Robert Gellately - 2001
    Now, in this well-documented and provocative volume, historian Robert Gellately argues that the majority of German citizens had quite a clear picture of the extent of Nazi atrocities, and continued to support the Reich to the bitter end. Culling chilling evidence from primary news sources and citing dozens of case studies, Gellately shows how media reports and press stories were an essential dimension of Hitler's popular dictatorship. Indeed, a vast array of material on the concentration camps, the violent campaigns against social outsiders, and the Nazis' radical approaches to law and order was published in the media of the day, and was widely read by a highly literate population of Germans. Hitler, Gellately reveals, did not try to hide the existence of the Gestapo or of concentration camps. Nor did the Nazis try to cow the people into submission. Instead they set out to win converts by building on popular images, cherished ideals, and long-held phobias. And their efforts succeeded, Gellately concludes, for the Gestapo's monstrous success was due, in large part, to ordinary German citizens who singled out suspected enemies in their midst, reporting their suspicions and allegations freely and in a spirit of cooperation and patriotism. Extensively documented, highly readable and illustrated with never-before-published photographs, Backing Hitler convincingly debunks the myth that Nazi atrocities were carried out in secret. From the rise of the Third Reich well into the final, desperate months of the war, the destruction of innocent lives was inextricably linked to the will of the German people.
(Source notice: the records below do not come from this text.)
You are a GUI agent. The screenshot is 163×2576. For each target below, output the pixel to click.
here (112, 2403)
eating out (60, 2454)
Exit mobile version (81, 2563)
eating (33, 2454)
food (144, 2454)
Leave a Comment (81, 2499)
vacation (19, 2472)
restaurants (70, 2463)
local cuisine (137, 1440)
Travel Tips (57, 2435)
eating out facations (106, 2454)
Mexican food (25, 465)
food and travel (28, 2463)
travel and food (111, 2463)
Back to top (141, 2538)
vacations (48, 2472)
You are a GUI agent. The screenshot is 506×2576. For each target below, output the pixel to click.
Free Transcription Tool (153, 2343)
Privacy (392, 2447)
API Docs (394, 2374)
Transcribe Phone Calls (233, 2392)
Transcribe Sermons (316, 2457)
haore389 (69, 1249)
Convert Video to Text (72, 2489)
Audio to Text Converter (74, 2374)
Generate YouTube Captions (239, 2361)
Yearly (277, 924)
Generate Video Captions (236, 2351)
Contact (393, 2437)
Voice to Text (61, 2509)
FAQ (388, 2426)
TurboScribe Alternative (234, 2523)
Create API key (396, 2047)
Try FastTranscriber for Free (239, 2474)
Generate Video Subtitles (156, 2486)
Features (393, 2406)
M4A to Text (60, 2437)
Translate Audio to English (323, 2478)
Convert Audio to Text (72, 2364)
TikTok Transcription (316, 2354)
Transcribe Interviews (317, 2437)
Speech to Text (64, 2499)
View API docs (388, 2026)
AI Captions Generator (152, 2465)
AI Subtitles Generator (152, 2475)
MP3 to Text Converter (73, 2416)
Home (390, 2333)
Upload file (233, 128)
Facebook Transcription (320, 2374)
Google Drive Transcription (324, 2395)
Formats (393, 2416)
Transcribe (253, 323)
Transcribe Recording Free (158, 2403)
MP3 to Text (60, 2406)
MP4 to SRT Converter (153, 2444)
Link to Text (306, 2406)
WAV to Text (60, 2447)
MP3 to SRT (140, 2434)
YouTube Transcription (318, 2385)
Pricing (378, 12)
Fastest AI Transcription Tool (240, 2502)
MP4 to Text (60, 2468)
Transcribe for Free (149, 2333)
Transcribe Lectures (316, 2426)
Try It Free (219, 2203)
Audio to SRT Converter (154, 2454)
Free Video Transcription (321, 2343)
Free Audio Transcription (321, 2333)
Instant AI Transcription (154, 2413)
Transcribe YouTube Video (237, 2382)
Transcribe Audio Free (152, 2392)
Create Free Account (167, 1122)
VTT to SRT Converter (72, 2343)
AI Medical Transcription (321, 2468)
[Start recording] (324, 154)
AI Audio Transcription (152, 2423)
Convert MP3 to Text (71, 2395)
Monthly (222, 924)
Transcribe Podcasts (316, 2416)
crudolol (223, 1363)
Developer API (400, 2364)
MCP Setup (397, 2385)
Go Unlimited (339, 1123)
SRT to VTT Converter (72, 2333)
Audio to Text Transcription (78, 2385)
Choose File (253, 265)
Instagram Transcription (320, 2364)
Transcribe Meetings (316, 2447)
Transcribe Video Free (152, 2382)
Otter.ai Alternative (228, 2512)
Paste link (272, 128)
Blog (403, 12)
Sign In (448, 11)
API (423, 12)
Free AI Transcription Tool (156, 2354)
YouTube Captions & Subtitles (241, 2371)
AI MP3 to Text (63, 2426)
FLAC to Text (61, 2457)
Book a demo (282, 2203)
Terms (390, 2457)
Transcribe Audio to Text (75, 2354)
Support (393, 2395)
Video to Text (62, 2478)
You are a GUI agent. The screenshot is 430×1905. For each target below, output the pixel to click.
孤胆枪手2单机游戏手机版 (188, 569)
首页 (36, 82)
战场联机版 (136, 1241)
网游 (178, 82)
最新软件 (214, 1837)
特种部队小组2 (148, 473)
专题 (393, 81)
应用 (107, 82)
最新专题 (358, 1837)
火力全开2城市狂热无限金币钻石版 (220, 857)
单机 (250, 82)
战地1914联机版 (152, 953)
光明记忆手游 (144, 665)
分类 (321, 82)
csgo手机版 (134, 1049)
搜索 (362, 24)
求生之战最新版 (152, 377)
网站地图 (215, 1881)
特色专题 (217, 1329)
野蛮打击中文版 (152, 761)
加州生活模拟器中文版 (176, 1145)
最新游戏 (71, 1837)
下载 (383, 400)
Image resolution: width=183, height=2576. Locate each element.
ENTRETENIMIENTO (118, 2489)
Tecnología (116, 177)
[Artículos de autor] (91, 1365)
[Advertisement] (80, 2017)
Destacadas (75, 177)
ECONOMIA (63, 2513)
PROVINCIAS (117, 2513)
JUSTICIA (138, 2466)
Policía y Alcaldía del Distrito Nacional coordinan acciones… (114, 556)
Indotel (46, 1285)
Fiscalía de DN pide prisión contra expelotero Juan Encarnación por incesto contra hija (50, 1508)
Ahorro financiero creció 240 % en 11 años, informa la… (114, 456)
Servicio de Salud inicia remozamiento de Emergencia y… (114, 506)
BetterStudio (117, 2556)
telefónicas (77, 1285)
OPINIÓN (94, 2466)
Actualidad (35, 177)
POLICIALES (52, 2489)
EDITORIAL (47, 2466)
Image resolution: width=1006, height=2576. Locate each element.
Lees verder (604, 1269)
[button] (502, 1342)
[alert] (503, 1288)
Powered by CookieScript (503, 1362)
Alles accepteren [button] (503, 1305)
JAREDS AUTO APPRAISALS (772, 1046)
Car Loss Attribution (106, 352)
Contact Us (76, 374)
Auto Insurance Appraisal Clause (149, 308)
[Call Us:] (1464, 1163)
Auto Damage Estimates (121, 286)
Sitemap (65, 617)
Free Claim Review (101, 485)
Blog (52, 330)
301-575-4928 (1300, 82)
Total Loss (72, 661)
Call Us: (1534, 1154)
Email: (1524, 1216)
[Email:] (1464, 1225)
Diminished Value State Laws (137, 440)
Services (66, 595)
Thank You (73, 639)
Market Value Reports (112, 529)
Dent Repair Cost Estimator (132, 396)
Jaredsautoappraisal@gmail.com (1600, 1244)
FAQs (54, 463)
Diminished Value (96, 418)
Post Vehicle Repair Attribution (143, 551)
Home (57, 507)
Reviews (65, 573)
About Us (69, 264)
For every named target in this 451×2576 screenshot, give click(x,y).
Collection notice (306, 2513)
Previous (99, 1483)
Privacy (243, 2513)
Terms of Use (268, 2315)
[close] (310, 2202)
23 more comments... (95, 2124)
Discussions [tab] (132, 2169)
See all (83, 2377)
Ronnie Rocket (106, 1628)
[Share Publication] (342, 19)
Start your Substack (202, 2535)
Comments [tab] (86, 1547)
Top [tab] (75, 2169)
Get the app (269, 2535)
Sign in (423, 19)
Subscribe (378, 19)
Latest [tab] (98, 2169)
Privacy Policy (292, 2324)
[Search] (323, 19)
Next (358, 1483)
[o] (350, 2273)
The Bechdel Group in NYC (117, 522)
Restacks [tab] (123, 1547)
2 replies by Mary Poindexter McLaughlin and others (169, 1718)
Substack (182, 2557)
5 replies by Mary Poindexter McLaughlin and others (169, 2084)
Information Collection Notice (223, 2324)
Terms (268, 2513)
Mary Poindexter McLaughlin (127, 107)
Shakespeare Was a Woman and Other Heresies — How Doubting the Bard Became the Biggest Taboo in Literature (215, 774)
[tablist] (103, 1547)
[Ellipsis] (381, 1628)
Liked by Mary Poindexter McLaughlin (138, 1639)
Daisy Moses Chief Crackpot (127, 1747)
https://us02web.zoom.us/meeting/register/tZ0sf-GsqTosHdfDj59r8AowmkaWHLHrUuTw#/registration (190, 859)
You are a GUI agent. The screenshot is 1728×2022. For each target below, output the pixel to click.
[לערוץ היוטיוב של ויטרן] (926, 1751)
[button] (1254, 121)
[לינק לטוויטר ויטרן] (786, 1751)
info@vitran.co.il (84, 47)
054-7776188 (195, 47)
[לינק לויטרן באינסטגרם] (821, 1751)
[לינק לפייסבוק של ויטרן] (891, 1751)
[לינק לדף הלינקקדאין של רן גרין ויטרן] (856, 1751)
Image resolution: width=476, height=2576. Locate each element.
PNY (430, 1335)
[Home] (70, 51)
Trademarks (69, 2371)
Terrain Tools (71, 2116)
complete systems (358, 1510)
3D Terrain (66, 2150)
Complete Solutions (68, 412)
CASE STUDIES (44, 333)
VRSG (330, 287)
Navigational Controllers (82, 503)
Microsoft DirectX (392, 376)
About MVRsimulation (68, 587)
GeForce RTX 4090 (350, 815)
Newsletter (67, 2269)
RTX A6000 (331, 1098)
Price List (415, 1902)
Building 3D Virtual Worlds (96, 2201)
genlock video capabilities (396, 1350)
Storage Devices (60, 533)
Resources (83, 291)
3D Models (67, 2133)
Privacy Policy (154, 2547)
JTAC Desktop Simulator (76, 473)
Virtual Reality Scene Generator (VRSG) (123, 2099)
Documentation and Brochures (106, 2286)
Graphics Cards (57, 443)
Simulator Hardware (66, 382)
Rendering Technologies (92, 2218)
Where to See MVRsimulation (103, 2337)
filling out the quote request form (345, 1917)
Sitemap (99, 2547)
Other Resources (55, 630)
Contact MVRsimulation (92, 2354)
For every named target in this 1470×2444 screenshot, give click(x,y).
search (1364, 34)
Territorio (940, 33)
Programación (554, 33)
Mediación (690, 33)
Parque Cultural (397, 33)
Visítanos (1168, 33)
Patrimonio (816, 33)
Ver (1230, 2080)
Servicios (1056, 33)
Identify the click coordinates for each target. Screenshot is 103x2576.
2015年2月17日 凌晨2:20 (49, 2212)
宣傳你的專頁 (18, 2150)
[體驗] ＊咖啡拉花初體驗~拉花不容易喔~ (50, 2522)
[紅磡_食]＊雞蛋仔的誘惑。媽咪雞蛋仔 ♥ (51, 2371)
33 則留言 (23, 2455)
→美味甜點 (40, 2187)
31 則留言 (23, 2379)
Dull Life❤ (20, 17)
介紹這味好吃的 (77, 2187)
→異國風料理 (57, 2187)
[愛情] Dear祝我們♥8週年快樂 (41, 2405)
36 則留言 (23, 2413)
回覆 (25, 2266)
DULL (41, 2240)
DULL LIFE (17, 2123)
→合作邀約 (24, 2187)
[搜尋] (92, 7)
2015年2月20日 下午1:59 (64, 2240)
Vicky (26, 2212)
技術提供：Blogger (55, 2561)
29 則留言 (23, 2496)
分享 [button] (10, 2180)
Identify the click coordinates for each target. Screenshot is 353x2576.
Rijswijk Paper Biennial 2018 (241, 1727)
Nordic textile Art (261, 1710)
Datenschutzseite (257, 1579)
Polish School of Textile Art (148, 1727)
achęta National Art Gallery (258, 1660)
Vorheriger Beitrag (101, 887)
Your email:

Submerged on the Surface: The Not-So-Hidden Jews of Nazi Berlin, 1941–1945


Richard N. Lutjens Jr. - 2019
    Drawing on a wealth of archival evidence and interviews with survivors, this book reconstructs the daily lives of Jews who stayed in Berlin during the war years. Contrary to the received wisdom that “hidden” Jews stayed in attics and cellars and had minimal contact with the outside world, the author reveals a cohort of remarkable individuals who were constantly on the move and actively fought to ensure their own survival.